- _Exercise instructions_
Copy out each line of the data that holds the string "News".

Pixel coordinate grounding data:
BEGIN
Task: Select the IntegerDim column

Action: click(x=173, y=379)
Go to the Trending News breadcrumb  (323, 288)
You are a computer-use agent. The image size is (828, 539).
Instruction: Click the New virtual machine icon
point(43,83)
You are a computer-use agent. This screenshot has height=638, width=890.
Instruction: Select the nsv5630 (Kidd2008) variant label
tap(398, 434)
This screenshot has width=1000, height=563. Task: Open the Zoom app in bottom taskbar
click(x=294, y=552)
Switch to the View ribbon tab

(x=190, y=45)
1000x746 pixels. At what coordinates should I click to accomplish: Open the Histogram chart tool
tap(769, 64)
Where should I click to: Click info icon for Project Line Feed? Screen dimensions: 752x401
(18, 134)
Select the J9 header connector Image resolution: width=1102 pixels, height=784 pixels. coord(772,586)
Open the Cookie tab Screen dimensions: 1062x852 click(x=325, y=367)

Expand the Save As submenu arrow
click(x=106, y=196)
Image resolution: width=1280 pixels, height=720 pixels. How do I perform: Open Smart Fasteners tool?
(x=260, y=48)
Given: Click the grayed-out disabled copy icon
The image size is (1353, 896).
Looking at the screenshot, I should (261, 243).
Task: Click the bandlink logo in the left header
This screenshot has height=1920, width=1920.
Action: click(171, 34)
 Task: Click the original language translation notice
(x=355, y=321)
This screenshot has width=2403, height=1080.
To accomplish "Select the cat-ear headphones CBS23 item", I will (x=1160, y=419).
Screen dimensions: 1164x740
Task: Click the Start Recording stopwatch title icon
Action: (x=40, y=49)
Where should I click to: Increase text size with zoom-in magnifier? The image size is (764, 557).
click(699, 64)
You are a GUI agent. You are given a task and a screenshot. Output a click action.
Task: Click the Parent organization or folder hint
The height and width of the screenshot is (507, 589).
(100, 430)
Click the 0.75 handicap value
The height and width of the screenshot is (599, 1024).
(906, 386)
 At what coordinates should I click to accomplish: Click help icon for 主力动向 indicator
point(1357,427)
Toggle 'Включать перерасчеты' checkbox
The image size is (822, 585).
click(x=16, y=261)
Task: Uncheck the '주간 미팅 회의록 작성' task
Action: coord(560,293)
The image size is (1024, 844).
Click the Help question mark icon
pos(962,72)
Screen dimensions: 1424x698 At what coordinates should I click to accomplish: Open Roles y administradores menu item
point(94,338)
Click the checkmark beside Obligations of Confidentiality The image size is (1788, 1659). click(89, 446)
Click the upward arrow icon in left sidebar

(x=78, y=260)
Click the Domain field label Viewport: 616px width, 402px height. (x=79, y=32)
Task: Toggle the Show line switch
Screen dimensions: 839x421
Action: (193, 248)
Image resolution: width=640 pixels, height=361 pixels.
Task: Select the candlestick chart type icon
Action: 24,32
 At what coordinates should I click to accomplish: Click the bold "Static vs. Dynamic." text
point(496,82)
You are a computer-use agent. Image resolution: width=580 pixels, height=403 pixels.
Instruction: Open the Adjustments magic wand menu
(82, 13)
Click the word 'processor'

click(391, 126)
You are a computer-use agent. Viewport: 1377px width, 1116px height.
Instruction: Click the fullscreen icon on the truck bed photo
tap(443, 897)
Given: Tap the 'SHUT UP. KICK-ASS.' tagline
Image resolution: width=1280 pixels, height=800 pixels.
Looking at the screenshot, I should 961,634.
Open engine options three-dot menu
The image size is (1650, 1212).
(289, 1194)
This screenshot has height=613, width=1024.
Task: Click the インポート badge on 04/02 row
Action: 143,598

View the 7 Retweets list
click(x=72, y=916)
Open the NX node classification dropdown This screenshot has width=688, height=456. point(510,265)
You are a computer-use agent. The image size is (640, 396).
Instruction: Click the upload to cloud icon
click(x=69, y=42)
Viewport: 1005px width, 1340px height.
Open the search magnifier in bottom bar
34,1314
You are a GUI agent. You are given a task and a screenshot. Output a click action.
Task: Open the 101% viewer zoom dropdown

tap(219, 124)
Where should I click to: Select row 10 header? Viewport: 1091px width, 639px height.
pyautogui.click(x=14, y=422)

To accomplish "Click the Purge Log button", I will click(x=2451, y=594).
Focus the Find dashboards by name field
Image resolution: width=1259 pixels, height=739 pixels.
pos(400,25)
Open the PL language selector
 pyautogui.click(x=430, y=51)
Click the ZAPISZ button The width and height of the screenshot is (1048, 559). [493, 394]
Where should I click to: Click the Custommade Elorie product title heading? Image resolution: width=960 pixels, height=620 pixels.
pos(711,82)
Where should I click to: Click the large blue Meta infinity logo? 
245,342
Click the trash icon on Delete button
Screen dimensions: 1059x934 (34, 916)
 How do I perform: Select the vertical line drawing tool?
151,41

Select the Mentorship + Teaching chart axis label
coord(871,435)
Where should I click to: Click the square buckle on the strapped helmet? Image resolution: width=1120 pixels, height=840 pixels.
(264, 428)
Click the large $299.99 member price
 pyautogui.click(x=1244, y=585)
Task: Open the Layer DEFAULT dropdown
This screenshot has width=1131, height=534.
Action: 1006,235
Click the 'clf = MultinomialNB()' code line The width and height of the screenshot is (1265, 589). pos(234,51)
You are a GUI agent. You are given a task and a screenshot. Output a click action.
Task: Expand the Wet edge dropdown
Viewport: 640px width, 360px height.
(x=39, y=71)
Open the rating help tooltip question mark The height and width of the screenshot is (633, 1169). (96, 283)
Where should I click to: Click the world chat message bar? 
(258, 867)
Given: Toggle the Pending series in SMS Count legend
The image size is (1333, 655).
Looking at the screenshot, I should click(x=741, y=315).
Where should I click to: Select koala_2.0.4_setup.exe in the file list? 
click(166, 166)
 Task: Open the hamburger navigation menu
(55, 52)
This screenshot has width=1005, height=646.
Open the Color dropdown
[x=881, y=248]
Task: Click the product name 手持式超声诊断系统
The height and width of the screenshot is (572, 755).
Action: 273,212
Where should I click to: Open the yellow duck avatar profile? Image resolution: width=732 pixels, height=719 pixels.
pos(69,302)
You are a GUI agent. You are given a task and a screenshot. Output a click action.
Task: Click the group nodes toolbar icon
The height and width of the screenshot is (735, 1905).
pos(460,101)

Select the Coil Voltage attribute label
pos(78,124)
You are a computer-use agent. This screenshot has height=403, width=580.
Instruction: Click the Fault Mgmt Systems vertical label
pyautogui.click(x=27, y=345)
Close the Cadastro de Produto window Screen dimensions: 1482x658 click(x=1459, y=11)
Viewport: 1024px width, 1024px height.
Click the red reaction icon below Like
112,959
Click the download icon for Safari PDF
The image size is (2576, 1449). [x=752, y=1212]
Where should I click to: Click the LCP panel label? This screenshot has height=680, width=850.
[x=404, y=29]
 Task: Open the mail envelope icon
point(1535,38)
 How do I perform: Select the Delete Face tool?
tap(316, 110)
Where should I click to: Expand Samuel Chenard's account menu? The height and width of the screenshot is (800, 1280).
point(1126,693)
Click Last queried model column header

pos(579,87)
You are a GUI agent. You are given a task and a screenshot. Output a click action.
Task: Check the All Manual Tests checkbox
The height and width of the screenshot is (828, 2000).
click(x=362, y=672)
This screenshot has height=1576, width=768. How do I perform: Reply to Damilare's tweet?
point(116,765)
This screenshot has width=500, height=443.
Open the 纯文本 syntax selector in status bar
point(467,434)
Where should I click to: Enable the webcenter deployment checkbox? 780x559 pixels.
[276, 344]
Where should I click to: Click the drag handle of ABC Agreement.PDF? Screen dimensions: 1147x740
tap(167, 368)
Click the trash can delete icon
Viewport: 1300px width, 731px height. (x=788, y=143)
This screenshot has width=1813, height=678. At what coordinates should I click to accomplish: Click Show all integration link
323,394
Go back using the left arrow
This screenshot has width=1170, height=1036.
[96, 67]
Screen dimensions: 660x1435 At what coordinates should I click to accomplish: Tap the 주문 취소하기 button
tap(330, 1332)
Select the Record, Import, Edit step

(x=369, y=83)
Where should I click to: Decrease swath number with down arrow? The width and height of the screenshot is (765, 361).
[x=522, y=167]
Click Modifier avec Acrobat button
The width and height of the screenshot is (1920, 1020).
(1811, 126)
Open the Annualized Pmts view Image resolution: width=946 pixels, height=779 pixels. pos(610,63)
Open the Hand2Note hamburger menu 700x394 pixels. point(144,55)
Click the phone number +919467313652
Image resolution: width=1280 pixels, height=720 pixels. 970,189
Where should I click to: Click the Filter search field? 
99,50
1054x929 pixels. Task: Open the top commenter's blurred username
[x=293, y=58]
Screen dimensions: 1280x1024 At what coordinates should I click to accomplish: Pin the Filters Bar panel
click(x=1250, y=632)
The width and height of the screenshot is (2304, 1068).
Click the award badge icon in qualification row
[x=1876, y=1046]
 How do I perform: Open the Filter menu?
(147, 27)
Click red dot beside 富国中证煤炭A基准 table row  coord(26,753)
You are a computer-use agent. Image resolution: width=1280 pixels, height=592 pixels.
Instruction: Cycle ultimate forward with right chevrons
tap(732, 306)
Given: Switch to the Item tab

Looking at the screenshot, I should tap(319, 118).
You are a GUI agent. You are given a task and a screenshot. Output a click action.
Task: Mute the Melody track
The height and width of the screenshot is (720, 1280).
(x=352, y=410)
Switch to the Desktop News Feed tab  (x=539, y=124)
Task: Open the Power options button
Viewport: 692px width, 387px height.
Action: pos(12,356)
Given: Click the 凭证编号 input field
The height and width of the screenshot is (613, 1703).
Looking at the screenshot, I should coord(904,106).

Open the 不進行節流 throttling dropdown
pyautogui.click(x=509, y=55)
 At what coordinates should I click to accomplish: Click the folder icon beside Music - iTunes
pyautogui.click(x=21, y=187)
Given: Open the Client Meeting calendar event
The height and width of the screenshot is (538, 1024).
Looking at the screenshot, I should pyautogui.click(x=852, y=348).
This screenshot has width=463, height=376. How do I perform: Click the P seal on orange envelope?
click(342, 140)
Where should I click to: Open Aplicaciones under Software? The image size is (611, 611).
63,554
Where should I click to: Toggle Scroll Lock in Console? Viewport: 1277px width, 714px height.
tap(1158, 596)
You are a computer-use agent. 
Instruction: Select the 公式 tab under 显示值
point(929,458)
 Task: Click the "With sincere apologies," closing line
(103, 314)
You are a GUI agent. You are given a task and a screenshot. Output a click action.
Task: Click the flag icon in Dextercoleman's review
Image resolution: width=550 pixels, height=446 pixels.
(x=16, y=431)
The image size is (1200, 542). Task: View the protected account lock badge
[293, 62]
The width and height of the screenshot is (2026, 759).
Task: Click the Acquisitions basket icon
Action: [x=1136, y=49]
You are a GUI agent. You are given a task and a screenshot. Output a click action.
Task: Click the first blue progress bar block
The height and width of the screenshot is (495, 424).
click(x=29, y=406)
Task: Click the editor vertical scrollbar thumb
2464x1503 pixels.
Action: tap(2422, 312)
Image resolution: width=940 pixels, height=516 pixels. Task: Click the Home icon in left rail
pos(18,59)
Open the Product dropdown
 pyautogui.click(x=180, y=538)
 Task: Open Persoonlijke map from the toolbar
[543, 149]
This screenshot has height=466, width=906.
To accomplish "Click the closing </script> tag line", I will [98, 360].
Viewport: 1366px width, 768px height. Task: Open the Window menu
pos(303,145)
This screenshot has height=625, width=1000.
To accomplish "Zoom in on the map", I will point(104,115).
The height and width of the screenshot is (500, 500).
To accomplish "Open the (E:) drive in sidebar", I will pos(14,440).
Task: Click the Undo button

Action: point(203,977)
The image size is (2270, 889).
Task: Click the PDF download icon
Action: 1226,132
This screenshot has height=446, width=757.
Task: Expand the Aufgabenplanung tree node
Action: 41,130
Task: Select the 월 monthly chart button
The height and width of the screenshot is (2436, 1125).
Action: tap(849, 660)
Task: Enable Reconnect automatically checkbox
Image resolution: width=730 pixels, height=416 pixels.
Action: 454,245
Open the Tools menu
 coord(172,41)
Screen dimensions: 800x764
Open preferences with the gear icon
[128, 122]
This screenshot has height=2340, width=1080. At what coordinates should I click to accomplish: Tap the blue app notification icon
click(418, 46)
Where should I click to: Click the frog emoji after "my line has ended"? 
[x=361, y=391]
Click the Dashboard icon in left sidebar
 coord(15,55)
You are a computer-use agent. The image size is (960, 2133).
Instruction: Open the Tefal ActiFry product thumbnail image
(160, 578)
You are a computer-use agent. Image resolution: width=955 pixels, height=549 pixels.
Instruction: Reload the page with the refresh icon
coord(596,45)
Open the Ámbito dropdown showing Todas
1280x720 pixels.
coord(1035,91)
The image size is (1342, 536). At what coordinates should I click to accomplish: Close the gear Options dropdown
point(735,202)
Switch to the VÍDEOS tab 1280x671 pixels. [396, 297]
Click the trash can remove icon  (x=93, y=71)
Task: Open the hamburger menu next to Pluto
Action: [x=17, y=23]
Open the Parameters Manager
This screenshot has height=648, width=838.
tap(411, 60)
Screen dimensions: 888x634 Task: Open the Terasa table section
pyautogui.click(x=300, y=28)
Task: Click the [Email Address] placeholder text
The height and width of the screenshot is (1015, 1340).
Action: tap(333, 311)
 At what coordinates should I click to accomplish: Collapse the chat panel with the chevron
END
- _Task solution_
Go to the Trending News breadcrumb  (323, 288)
Switch to the Desktop News Feed tab  (x=539, y=124)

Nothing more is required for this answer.